▸ PROVIDED DATA
_ _ _ _ _

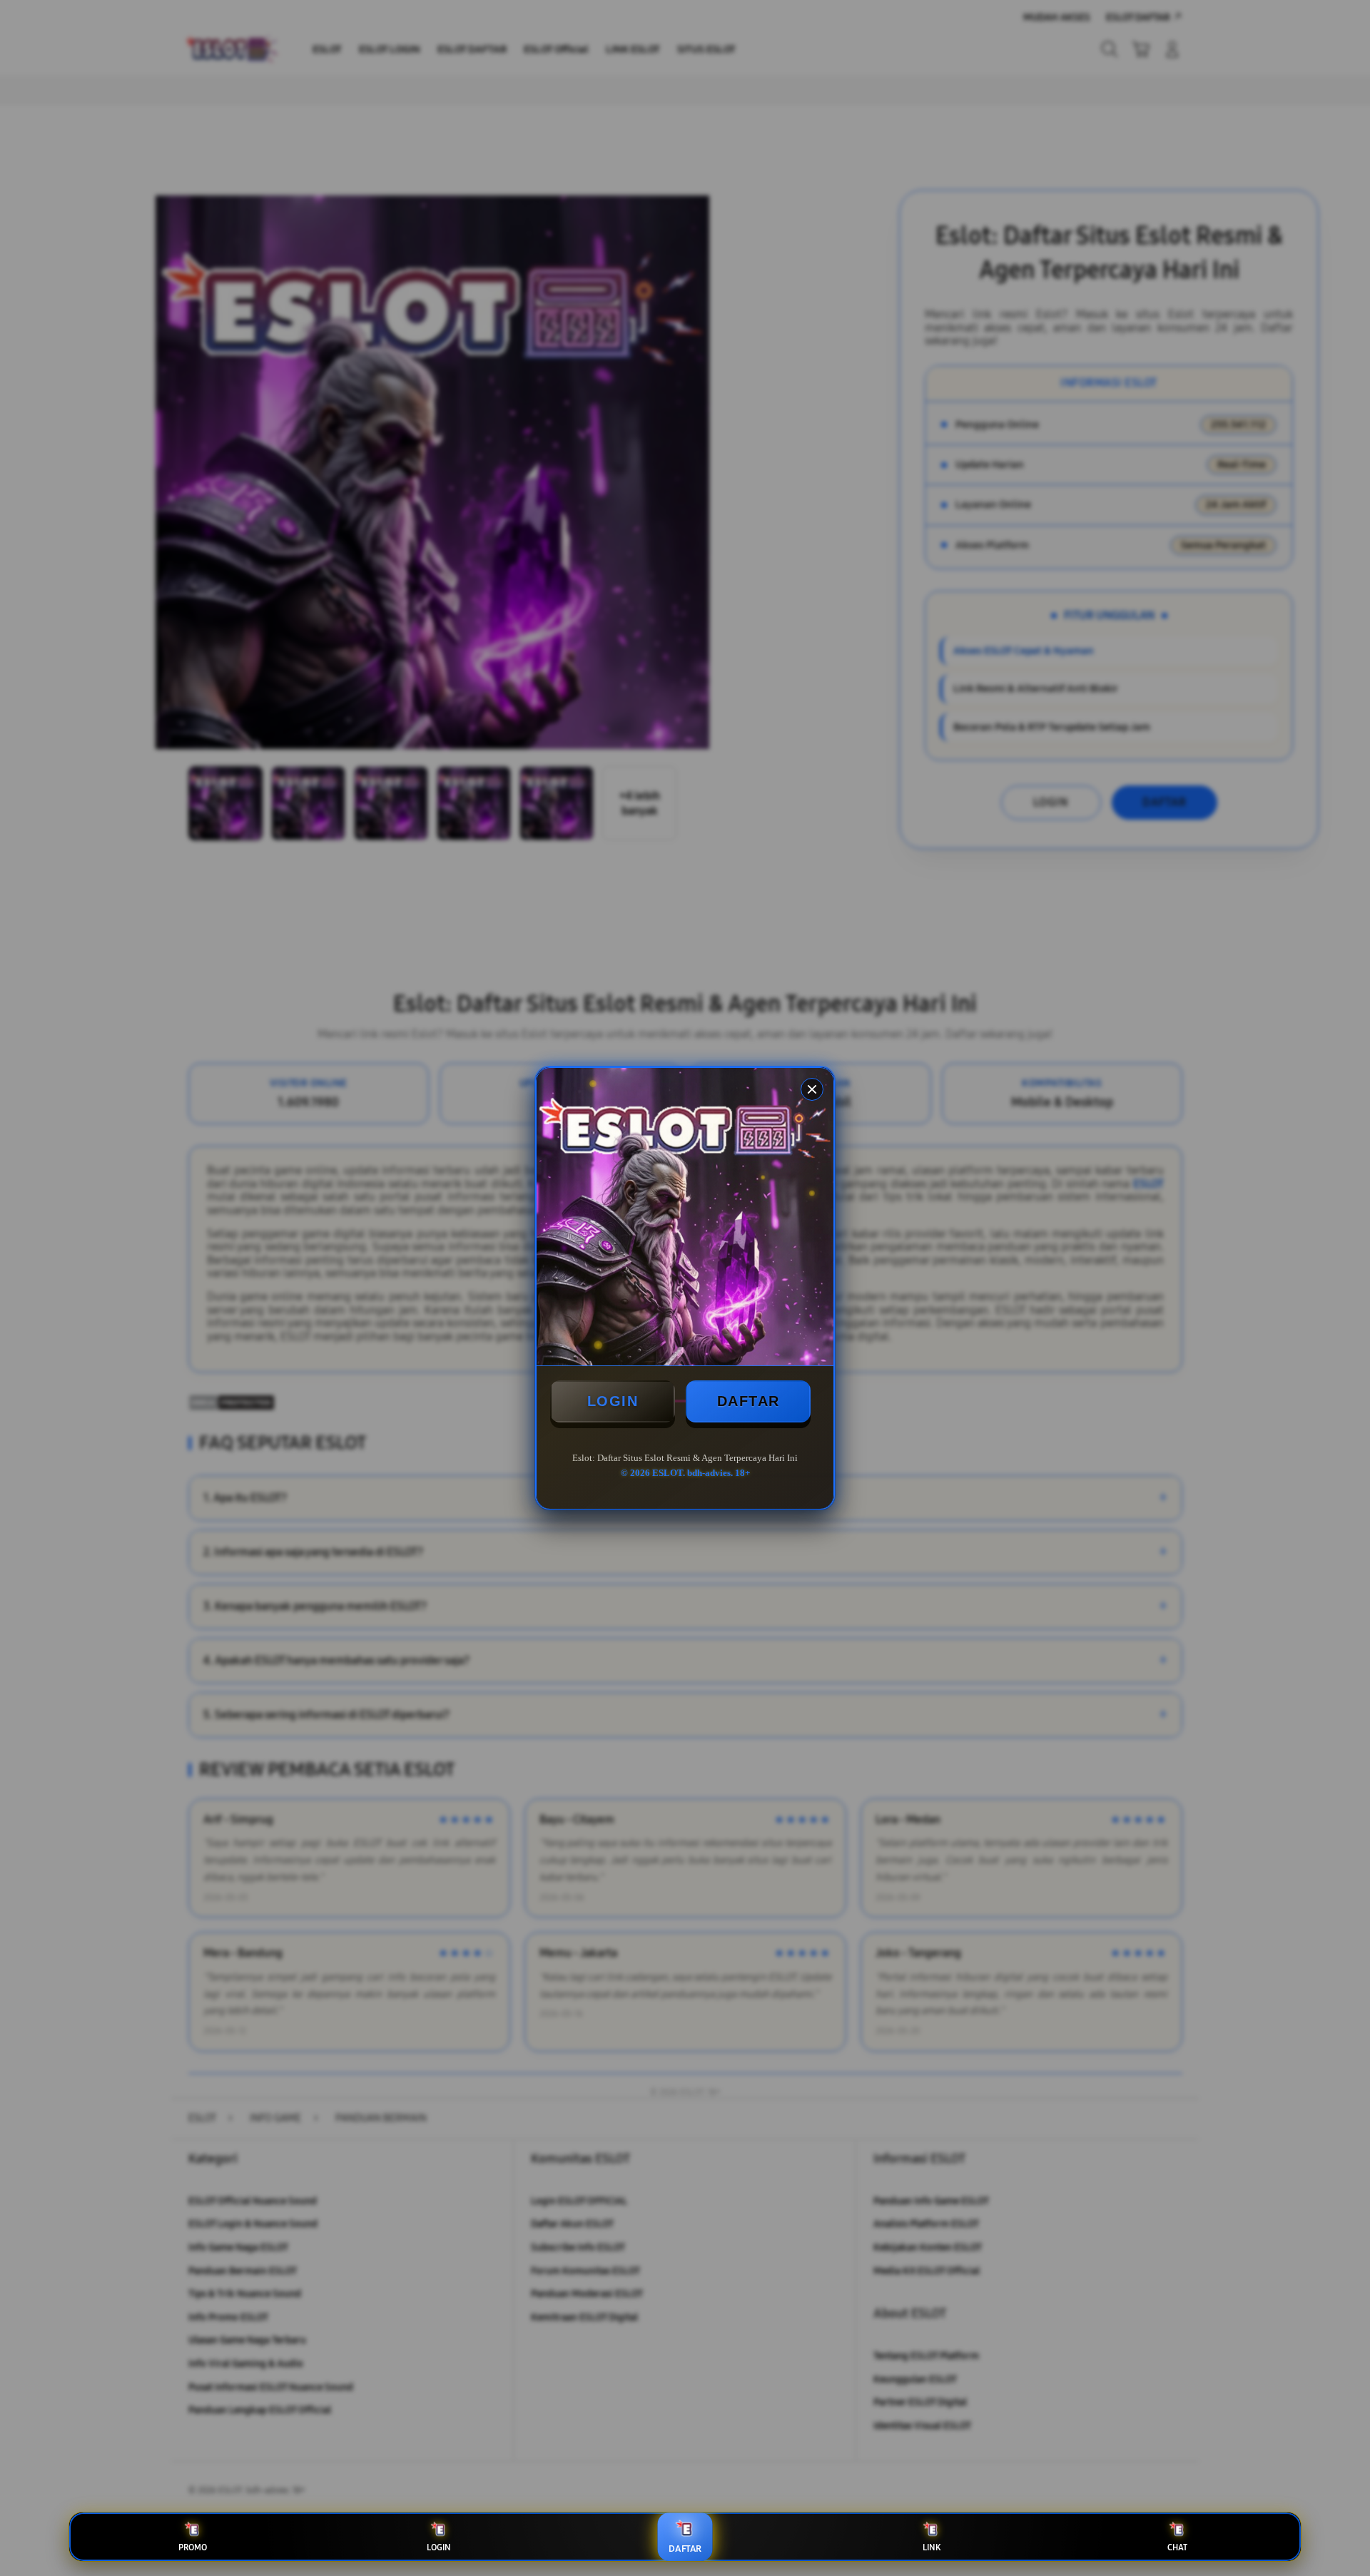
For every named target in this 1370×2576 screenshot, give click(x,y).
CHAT (1177, 2547)
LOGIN (613, 1401)
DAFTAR (748, 1401)
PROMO (192, 2547)
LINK (931, 2547)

_ _ _ _ _

▸ WORK TO BE COMPLETED
What you produce must match the listing word for word, with no images in it.

▸ RESULT FOR THIS EXERCISE
For every named target in this 1370×2576 screenshot, give click(x,y).
CHAT (1177, 2547)
LOGIN (613, 1401)
DAFTAR (748, 1401)
PROMO (192, 2547)
LINK (931, 2547)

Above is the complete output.